As little Sarah Elizabeth Barker was being born during the darkness of night, her mother Emma held an umbrella over them both in a vain attempt to keep away the driving rain. A terrible storm raged overhead and Emma’s husband Dr. A.C. Barker tended to her, delivering his first and only daughter into the world as mud flowed and squished underfoot. Surrounded by packing crates, luggage and a roof made of the top sail of the ‘Charlotte Jane’ (the Canterbury Association first ship and campsite drawn here by Barker), Elizabeth (as she preferred to be called) was the first child born in Christchurch; in Cathedral Square of all places. It was 15th March 1851.

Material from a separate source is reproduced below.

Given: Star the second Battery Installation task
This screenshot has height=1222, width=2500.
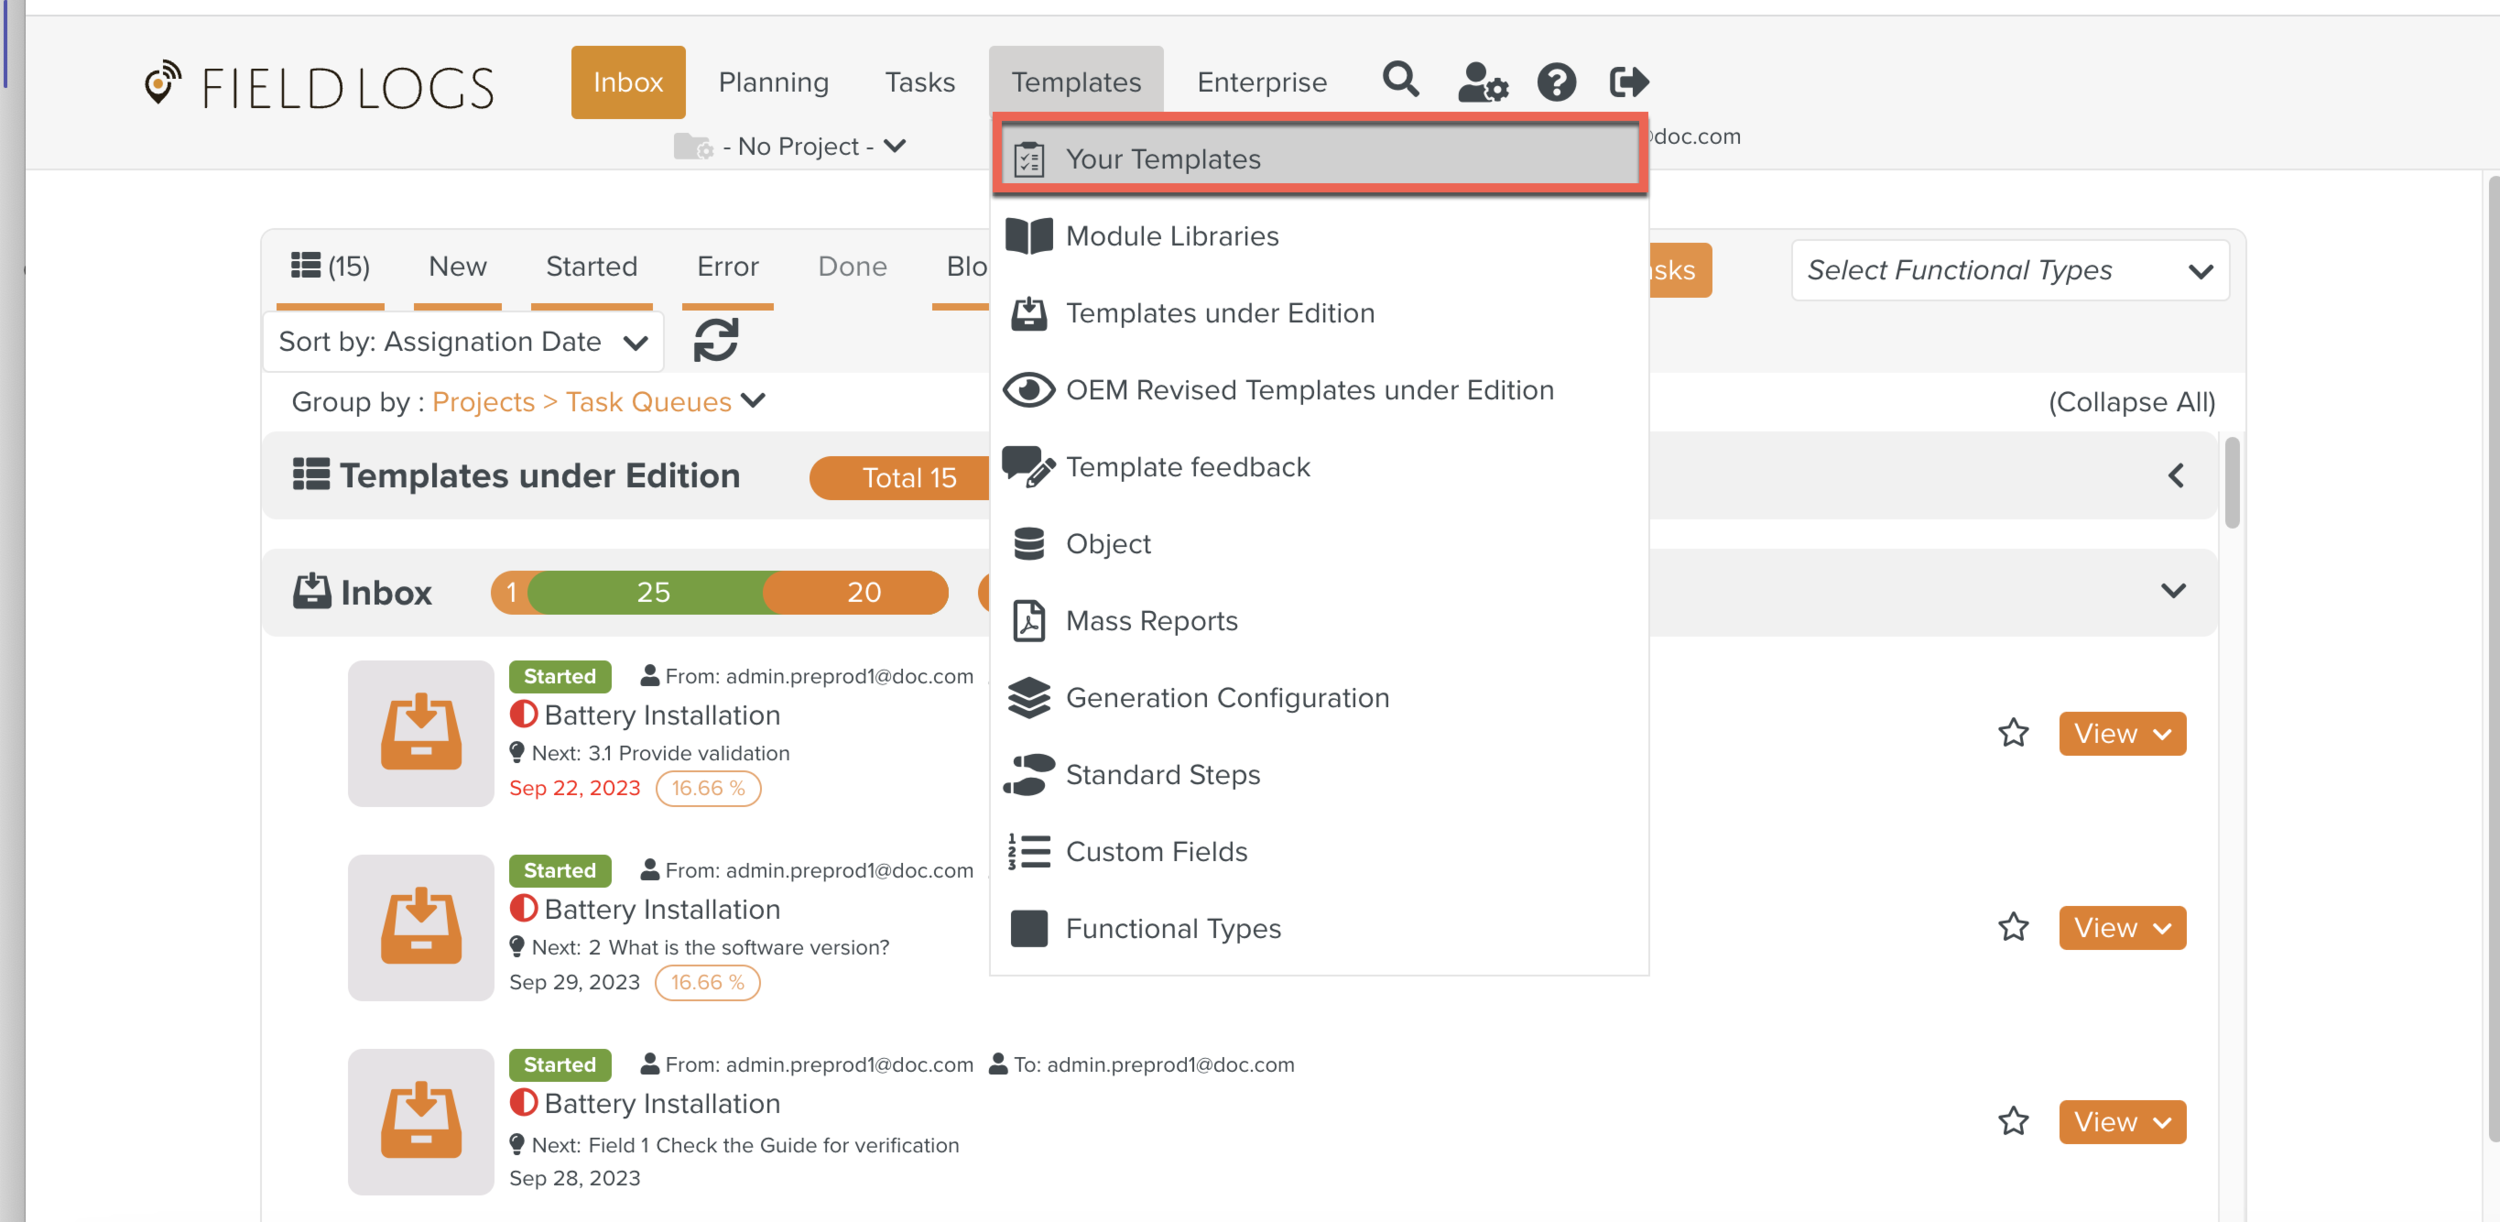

Destined to become a great writer, Elizabeth showed from an early age that she had a great eye for detail. Growing up side by side with our infant city, her recollections of her childhood in early Christchurch makes for an endearing read. Taken from life around the family home on the North West corner of Cathedral Square (the site of Rydges Hotel before the quakes) she records simple details of daily life such as watching her father walk to Riccarton to tend to the Deans’ – able to see him quite a distance as not much stood in the way of her view. She never looked away until the good doctor had slipped from sight.
She shares about the excitement of receiving mail from England as the flag being hoisted on Mt Pleasant let the city know that a new ship was in port. Next was the telltale sound of the jingle of the postman’s wagon bell as it rattled along Ferry Road, then Sumner Road (now High Street) and into Market Place (Victoria Square) where an excited crowd would be already waiting.
Shopping at George Gould’s general store – the first building in Christchurch and also located at Market Place – was a grand affair where the Elizabeth and her older Barker brothers would explore the numerous goods crates and would marvell at the ‘ropes of tobacco’ that were for sale. This simple general store is still part of Canterbury today, as the Pyne Gould Corporation & PGG Wrightsons.
Elizabeth got married sometime in the late 1860’s to the Australian born, Arthur Joseph Hawdon, who whisked his new bride away to Cass where their newly inherited farm – Grasmere – awaited. It had become theirs due to the fact that Arthur’s father had passed away in 1871. They weren’t to stay there long, selling up in 1876 to David McLeod. From this point, the Hawdon’s history becomes unclear.
But as for Joseph Hawdon (Arthur’s father) his history is well remembered. He emigrated from England to Australia in 1834. There, he made a name for himself as a farmer, map maker – including charting previously unexplored territories – and for setting up the first over-land mail delivery service. He moved his family to Canterbury in 1858 which included 14 year old Arthur. Joseph is remembered today by the naming of the Hawdon River and Lake Hawdon.
It seemed that Elizabeth kept herself busy writing to newspapers, keeping her sex a secret by using pseudonyms such as ‘Tent-born’. Chances were high that if the paper knew she was a woman, her scribbles wouldn’t have been published.
Early in the 1900’s she also wrote two books about New Zealand soldiers serving in the Boar War.
Elizabeth died on 11th September 1921 at Timaru. Arthur had died only 7 months earlier. Both are buried side by side at the Church of the Innocents at Mt Peel, surrounded by many other Barkers who settled in the area.